* [GOAL]: Recast the data from the line with "青草视频在线观看免费网站,在线观看亚洲欧美,中文字幕不卡免费视频,日韩欧美一区二区三区视频 (378, 2499)" through the end of the data as a Markdown table with the columns Row and Data line, leaving out any blank lines.
>> Start INPUT FOR THIS TASK
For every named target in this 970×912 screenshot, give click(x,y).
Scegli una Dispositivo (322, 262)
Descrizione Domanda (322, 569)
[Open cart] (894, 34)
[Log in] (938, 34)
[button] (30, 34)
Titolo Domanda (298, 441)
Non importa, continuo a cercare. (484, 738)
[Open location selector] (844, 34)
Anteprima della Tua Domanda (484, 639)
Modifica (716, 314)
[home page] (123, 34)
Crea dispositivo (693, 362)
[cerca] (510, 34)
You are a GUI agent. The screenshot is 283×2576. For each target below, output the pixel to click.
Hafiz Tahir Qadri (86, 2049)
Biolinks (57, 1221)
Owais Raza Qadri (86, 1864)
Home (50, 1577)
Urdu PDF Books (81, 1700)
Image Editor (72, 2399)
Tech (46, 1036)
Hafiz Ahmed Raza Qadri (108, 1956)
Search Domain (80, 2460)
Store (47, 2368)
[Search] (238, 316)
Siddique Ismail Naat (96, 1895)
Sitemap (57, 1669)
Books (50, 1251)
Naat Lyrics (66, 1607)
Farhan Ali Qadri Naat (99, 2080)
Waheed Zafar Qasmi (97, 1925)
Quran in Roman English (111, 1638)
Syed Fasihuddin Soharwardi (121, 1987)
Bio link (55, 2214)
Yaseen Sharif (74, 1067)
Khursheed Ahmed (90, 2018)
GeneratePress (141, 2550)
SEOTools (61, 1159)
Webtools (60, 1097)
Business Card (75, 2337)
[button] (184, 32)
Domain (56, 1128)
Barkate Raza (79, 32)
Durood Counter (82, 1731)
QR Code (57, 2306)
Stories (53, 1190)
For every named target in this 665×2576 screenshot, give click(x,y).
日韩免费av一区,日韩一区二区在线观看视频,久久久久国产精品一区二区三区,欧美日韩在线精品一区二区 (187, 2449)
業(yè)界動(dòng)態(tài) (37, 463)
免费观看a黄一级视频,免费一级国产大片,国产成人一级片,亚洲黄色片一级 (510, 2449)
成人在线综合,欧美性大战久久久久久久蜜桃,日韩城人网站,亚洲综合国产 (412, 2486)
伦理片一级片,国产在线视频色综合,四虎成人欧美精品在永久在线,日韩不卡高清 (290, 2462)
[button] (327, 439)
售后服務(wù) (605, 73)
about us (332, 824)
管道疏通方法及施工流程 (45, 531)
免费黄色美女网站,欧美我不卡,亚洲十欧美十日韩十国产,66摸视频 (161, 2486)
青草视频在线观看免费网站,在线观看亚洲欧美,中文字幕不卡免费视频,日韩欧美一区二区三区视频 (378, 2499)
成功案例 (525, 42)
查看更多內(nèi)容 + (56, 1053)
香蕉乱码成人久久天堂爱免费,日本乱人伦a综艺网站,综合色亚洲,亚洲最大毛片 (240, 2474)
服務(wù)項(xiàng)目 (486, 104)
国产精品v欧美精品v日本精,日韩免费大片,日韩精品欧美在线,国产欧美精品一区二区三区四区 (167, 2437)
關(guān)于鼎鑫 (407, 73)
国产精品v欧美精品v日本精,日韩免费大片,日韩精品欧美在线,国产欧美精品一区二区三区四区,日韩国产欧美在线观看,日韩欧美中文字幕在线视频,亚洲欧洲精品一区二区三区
>> End INPUT FOR THIS TASK
* [SOLUTION FOR THIS TASK]:
| Row | Data line |
|---|---|
| 1 | 青草视频在线观看免费网站,在线观看亚洲欧美,中文字幕不卡免费视频,日韩欧美一区二区三区视频 (378, 2499) |
| 2 | 成功案例 (525, 42) |
| 3 | 查看更多內(nèi)容 + (56, 1053) |
| 4 | 香蕉乱码成人久久天堂爱免费,日本乱人伦a综艺网站,综合色亚洲,亚洲最大毛片 (240, 2474) |
| 5 | 服務(wù)項(xiàng)目 (486, 104) |
| 6 | 国产精品v欧美精品v日本精,日韩免费大片,日韩精品欧美在线,国产欧美精品一区二区三区四区 (167, 2437) |
| 7 | 關(guān)于鼎鑫 (407, 73) |
| 8 | 国产精品v欧美精品v日本精,日韩免费大片,日韩精品欧美在线,国产欧美精品一区二区三区四区,日韩国产欧美在线观看,日韩欧美中文字幕在线视频,亚洲欧洲精品一区二区三区 |